If you want to see your book on the shelves of your local bookshop, then again I have bad news. Traditionally published books usually only live there for a few weeks before they disappear into obscurity. Self-published books often don’t get there at all. However, with so much business moving online, a lot of bookshops now have websites. They list many more books than they can possibly fit on their physical shelves. Print-on-demand services like Ingram Spark are available to both traditional publishers and self-published authors. The benefit is that instead of keeping copies in stock, shops can just order in when a customer asks.

Sometimes people just want to see their name on the front of a book to share with friends and family. There is certainly something quite special about holding a properly printed and bound edition in your hands. Beware what are known as vanity presses. Some companies prey on the author’s dream of being picked up by a traditional publisher. They charge through the nose for poor service and take a slice of any royalties. Self publishing means you definitely get to see your book in print, and it can be done very cheaply.

If you have a clear vision of the finished book you want to produce, self publishing is the only viable route. It means that all rights are yours entirely and you get the final say on everything. Traditional publishers often make decisions according to their perceptions of what the book needs. This may not match an author’s vision. Some authors find letting someone else think about it comforting, but others find it creatively smothering. And of course, self publishing means you also keep hold of all future royalties, as well as your rights.

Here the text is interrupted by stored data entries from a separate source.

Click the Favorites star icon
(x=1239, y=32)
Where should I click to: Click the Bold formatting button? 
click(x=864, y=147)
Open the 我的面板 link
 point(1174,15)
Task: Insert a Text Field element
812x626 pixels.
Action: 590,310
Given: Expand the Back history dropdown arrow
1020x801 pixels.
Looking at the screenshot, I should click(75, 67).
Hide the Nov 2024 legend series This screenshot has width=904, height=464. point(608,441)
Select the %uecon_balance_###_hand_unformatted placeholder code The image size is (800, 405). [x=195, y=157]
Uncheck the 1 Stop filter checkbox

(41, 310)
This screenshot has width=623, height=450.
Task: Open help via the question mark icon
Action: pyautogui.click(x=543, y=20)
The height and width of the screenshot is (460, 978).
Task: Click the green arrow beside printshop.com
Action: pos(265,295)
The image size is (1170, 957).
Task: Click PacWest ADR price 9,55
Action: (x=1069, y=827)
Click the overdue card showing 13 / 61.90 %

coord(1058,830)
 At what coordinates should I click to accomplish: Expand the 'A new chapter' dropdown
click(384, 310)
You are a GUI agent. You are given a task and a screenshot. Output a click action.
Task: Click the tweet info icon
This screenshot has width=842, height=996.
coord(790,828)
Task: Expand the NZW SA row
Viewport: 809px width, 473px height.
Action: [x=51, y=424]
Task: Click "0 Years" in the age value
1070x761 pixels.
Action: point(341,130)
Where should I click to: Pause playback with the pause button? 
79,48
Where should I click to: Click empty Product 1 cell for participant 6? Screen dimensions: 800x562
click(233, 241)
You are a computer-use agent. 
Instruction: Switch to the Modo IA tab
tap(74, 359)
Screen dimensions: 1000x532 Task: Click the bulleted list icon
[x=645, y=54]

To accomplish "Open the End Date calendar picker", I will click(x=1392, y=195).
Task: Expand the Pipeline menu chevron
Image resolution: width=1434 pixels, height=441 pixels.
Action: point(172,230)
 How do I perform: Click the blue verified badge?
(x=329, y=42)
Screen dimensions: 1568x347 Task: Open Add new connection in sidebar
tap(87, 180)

If you want to get into the ever-growing ebook market, platforms like Amazon KDP and Draft2Digital make it possible. Anyone can upload their work and start to sell. You do need it in a good format to upload, but there are software tools and experts for hire to help you with that.

Next steps

If you decide to go for a traditional publishing contract, the first hurdle is getting noticed. Often it depends on the whims of the publishers. Many great authors are passed over multiple times before being offered a contract. Next, you need to negotiate a contract, which can be fraught with problematic clauses. You can get an agent to help with this for a cut of the royalties. Be aware that ultimately they need the publisher more than they need you, which may affect the service they provide. Once you’re signed up, the publisher takes over the process.

If you decide to self publish, you can learn how to do formatting, cover design, etc. But you don’t have to. There are lots of companies, like ours, who can do the leg work of self publishing for you. Often the charges are much lower than a vanity press and you keep all your royalties. Many are small companies run by people passionate about what they do. It’s worth taking a look at the Self Publishing Advice Centre’s list of services and ratings. The information will help you decide who you want to work with (we’re rated Excellent!).

Whichever route you take, make it yours.